= What is needed =
Within the entries below, how many lines carry the word "showing"? State the number and stop.

Data extracted from a collection
-*-
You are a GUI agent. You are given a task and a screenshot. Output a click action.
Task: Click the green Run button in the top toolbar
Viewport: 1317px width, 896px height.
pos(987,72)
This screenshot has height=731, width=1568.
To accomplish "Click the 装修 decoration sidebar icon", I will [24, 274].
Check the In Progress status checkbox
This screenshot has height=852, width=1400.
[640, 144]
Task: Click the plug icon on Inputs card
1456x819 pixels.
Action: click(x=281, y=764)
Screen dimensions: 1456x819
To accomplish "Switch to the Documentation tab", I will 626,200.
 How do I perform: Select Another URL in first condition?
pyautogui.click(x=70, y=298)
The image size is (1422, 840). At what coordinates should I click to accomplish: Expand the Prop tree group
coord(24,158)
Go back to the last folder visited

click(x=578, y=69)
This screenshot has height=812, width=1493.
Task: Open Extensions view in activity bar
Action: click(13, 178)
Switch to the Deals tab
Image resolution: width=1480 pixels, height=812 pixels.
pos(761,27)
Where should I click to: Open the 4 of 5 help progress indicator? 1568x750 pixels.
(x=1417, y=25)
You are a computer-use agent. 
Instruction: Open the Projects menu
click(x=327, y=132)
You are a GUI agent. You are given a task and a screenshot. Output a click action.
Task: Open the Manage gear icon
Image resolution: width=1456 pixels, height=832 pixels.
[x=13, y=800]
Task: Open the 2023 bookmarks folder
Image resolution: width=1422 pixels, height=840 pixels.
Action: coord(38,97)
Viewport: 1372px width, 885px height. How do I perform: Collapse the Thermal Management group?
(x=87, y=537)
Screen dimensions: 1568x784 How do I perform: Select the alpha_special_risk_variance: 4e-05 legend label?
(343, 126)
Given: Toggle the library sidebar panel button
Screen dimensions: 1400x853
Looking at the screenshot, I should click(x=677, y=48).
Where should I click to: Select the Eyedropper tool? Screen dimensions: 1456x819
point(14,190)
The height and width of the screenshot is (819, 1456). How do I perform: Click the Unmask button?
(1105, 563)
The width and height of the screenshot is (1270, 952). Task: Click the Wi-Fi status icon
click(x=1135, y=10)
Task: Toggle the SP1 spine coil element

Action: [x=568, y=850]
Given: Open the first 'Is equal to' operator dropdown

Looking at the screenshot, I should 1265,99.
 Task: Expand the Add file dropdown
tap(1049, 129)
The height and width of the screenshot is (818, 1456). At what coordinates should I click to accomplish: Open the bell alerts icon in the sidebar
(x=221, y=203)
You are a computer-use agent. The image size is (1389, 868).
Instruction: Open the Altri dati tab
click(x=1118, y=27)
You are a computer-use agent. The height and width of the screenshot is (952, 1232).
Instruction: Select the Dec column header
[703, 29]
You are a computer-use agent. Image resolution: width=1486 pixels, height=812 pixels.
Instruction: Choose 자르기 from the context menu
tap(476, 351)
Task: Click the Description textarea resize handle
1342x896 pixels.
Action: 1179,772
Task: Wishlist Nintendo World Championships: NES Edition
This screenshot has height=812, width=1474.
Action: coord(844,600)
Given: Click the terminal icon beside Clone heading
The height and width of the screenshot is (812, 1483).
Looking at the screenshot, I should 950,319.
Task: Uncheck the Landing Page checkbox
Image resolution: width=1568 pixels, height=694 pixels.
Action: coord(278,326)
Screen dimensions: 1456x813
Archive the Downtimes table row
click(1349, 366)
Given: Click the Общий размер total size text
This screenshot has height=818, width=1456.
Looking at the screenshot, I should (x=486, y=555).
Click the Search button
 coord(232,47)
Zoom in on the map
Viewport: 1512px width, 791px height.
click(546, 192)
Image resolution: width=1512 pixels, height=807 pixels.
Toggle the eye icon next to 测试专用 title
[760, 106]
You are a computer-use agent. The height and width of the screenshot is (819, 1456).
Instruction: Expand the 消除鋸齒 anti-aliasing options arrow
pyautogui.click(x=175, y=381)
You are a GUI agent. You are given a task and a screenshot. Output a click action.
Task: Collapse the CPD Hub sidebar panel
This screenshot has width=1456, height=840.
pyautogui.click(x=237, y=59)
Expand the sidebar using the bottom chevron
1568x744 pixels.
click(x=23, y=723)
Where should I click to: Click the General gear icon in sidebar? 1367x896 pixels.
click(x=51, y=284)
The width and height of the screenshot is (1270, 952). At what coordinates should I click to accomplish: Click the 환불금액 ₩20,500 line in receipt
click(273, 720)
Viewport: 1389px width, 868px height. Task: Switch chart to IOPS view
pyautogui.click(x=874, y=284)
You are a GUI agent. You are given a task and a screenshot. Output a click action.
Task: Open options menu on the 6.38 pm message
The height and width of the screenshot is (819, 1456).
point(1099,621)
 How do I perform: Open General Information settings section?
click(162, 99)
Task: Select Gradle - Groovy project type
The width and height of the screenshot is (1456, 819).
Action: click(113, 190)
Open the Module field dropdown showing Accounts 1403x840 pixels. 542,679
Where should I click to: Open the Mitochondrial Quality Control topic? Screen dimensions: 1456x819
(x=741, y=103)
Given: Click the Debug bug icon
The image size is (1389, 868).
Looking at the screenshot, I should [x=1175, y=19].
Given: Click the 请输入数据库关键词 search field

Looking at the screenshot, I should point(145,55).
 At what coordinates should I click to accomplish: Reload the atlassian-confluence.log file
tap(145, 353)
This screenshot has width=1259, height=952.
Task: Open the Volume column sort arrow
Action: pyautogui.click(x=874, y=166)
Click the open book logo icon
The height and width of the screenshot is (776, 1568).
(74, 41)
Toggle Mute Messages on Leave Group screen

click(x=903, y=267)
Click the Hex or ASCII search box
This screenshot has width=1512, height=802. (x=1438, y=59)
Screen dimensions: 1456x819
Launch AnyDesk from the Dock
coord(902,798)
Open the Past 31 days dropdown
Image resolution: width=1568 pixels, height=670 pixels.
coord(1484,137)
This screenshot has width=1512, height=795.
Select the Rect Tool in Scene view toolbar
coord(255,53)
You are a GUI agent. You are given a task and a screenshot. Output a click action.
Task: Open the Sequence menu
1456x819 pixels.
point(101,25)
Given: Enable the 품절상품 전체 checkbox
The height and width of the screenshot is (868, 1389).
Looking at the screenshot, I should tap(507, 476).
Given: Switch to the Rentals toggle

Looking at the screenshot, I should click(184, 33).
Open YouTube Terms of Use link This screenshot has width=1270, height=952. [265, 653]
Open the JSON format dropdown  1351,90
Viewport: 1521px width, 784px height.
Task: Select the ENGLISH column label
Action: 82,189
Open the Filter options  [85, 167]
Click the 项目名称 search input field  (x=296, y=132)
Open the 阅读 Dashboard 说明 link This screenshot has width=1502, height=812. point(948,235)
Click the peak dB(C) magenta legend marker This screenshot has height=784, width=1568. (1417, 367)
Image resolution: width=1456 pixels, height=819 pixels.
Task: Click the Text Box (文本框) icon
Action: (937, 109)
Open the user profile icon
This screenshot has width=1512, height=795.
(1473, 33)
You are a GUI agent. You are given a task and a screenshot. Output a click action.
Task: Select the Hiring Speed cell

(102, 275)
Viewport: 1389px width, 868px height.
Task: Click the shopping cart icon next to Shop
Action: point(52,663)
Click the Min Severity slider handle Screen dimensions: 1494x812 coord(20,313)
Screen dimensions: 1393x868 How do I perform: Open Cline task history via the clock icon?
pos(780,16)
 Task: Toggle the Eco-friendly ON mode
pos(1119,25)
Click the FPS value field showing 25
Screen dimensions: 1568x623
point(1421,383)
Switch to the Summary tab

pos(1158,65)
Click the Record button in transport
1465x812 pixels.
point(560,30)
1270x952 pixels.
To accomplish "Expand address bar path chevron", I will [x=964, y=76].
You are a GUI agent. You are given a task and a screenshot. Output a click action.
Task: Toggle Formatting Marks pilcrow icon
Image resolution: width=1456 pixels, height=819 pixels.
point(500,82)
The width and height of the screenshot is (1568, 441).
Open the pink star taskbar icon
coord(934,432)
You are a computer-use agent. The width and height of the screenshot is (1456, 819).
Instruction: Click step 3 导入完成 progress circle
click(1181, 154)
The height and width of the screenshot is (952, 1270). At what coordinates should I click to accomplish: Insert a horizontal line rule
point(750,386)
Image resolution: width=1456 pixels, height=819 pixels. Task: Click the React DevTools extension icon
-*-
= Response to the exercise =
2